Вспоминая Василия Васильевича, я всегда испытываю какое-то светлое чувство. Подобное ощущение оставалось у меня даже после кратких встреч с ним. В нём был настоящий оптимизм. Не показной, деланный, а глубинный, природный. Ему было интересно жить и постоянно открывать для себя что-то новое. Но, открыв что-то для себя, он сразу же делился этим с другими. Щедрость его в этом отношении не знала границ. И ещё один важный момент. Всей своей чрезвычайно активной интеллектуальной деятельностью Налимов всегда был устремлен в будущее (даже когда говорил о прошлом). Пространство мировой культуры было для Василия Васильевича некой ощутимой реальностью – ландшафтом, по которому он свободно перемещался, и на который мог посмотреть как бы со стороны. Итогом его размышлений были не столько ответы на ранее поставленные вопросы, сколько новые вопросы. Эти вопросы, чётко сформулированные в его статьях и книгах, адресованы уже следующему поколению.

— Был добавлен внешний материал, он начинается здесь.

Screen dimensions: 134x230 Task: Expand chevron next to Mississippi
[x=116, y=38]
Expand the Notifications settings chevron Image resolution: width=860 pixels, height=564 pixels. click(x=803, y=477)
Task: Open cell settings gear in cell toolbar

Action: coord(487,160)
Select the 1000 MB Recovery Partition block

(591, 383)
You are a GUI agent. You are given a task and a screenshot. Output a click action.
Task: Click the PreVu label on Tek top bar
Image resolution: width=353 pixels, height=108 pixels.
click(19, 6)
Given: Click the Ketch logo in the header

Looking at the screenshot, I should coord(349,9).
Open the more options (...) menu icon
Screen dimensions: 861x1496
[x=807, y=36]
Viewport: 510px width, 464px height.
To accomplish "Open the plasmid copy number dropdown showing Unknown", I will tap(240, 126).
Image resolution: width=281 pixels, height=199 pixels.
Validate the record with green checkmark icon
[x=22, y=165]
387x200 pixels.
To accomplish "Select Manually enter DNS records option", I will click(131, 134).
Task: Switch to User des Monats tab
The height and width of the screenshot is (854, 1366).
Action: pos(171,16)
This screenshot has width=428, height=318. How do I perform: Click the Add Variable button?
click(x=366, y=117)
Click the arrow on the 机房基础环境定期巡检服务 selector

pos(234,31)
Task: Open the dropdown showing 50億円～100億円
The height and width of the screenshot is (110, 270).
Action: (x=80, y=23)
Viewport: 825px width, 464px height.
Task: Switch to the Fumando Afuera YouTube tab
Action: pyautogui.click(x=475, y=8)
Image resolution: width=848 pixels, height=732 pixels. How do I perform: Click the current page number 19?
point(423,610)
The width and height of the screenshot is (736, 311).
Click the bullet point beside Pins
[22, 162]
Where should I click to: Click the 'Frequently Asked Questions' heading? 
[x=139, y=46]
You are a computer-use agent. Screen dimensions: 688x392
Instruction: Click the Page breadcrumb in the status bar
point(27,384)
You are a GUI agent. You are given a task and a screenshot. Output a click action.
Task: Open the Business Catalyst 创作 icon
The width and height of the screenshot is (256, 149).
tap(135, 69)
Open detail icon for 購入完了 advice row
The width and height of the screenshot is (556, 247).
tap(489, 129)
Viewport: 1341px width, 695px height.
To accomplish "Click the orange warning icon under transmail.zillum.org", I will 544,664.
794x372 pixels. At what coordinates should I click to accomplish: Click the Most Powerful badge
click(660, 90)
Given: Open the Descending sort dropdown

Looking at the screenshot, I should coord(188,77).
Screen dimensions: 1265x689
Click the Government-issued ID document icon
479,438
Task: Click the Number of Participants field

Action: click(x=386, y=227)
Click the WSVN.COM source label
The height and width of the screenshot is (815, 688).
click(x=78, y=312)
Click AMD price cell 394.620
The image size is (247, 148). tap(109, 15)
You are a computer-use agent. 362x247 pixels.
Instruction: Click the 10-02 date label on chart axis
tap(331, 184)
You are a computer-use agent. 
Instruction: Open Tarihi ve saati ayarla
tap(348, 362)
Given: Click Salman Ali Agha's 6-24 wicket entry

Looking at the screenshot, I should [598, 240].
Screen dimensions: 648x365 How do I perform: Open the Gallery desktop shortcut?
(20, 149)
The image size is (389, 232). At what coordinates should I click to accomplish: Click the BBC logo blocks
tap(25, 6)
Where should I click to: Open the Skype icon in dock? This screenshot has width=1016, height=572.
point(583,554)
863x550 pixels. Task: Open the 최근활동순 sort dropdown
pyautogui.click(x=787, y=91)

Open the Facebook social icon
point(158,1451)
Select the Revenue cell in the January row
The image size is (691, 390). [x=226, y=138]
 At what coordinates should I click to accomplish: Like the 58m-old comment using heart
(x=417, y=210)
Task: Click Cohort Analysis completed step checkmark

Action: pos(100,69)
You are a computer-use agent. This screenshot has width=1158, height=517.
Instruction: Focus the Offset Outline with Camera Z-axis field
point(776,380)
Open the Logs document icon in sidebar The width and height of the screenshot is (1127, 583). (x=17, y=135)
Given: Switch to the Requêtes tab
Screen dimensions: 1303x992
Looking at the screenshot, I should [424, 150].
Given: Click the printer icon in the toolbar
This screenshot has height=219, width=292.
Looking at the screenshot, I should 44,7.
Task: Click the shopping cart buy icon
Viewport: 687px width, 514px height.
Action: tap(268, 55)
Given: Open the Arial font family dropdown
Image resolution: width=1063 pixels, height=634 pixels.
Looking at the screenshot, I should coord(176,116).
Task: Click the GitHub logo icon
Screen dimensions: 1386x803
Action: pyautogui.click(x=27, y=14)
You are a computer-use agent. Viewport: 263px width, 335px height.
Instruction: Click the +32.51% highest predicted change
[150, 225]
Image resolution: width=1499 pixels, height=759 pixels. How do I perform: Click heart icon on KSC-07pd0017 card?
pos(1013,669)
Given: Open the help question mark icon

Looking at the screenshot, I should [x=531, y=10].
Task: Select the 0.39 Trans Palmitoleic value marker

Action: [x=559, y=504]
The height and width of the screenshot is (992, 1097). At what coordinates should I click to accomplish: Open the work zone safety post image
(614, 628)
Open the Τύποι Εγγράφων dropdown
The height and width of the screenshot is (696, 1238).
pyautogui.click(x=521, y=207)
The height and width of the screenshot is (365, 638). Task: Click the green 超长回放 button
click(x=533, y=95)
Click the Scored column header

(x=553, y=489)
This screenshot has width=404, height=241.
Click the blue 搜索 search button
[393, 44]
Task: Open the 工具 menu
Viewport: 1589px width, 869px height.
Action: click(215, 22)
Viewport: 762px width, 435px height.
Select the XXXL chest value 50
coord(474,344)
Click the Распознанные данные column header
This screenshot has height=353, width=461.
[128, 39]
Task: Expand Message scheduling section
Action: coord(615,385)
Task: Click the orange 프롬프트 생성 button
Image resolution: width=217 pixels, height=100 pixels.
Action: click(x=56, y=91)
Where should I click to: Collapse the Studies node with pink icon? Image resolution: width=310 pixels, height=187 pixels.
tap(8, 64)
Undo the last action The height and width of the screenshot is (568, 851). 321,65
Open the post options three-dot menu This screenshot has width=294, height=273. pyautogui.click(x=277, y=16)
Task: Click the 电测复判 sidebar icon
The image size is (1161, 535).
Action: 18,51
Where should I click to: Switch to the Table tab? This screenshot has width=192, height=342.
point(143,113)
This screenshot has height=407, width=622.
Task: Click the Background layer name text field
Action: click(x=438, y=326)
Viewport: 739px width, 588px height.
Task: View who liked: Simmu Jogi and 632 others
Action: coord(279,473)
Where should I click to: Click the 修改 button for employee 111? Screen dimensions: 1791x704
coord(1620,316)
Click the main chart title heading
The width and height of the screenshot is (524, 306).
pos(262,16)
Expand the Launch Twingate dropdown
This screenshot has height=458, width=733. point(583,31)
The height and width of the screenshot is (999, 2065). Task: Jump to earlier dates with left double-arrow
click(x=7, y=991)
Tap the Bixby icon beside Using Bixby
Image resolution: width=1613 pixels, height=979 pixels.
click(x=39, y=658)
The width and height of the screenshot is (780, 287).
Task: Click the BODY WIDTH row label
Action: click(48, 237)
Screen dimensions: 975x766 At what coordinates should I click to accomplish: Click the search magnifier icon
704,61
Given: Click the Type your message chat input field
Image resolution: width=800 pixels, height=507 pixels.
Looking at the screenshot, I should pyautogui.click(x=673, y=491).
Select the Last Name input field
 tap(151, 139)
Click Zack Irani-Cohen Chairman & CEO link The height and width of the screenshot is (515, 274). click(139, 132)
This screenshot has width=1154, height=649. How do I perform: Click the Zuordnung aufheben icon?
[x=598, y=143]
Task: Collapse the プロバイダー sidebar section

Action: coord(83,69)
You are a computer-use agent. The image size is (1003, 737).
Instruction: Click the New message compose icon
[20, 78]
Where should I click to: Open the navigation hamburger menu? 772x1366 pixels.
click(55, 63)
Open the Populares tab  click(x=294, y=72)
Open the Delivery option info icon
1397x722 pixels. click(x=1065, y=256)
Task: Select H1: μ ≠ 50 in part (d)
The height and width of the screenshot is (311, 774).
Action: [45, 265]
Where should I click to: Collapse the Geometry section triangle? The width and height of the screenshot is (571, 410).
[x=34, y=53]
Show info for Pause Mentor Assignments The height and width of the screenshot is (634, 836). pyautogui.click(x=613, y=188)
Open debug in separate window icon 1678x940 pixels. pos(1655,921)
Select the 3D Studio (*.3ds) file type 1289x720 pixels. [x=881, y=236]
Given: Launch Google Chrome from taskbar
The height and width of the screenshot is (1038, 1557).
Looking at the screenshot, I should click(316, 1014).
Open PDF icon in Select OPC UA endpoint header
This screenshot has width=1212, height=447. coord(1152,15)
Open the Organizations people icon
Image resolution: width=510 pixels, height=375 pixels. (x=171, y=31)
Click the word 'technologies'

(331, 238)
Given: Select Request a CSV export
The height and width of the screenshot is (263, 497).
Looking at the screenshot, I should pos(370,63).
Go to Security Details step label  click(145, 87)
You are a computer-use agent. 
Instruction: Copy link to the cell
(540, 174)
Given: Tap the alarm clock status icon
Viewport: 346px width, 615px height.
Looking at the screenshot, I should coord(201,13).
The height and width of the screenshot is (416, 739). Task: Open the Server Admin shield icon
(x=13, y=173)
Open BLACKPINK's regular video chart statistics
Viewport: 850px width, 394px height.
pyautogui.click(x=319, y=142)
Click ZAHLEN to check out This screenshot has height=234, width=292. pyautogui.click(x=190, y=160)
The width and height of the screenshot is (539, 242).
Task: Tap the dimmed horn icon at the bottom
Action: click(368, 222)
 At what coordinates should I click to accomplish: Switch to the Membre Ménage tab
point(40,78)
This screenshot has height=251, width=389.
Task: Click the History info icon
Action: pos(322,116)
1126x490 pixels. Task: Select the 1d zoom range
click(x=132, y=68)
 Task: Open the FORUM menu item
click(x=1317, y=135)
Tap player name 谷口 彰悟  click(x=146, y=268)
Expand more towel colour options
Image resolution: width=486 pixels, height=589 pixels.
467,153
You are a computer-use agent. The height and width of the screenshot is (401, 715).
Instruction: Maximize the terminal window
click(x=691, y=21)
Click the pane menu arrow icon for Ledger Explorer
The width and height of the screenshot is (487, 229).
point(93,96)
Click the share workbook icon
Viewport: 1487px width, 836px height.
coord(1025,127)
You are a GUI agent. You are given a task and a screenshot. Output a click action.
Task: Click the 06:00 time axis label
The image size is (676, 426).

Поэтому я и призываю студентов – читайте Налимова, влезайте в настоящую культуру и не бойтесь нового взгляда на старые вещи!
P.S. А откуда же страничка, попавшаяся мне случайно как бумага для черновиков? С помощью Жанны Александровны Дрогалиной удалось выяснить, что она – из написанной еще в конце 1970-х годов, но до сих пор не опубликованной книги «Прошлое в настоящем», гл. VII – «Культура как видение мира. Возможно ли экзистенциальное преодоление современной культуры?». Подзаголовок поясняет, что данный текст есть размышления автора в связи с книгой Н.Бердяева «Самопознание. Опыт философской автобиографии». Жанна Александровна прислала мне эту главу, а, кроме того – подарила замечательный двухтомник материалов к биографии Василия Васильевича: «Я – друг свобод… В.В.Налимов: Вехи творчества» (2005, Томск-Москва: Водолей Publishers). Эта книга помогла мне и в написании данного очерка.
Примечания:
[1] Смотрите об интеллигентах также замечательное интервью с Ревеккой Марковной Фрумкиной на "Полит.ру": Интеллигенты, интеллектуалы и умные люди
[2] Недаром мрачная шутка сталинского времени гласила: «не думай; если подумал – не говори; если сказал – не пиши; если написал – сразу отрекайся» (слышал не раз от родителей).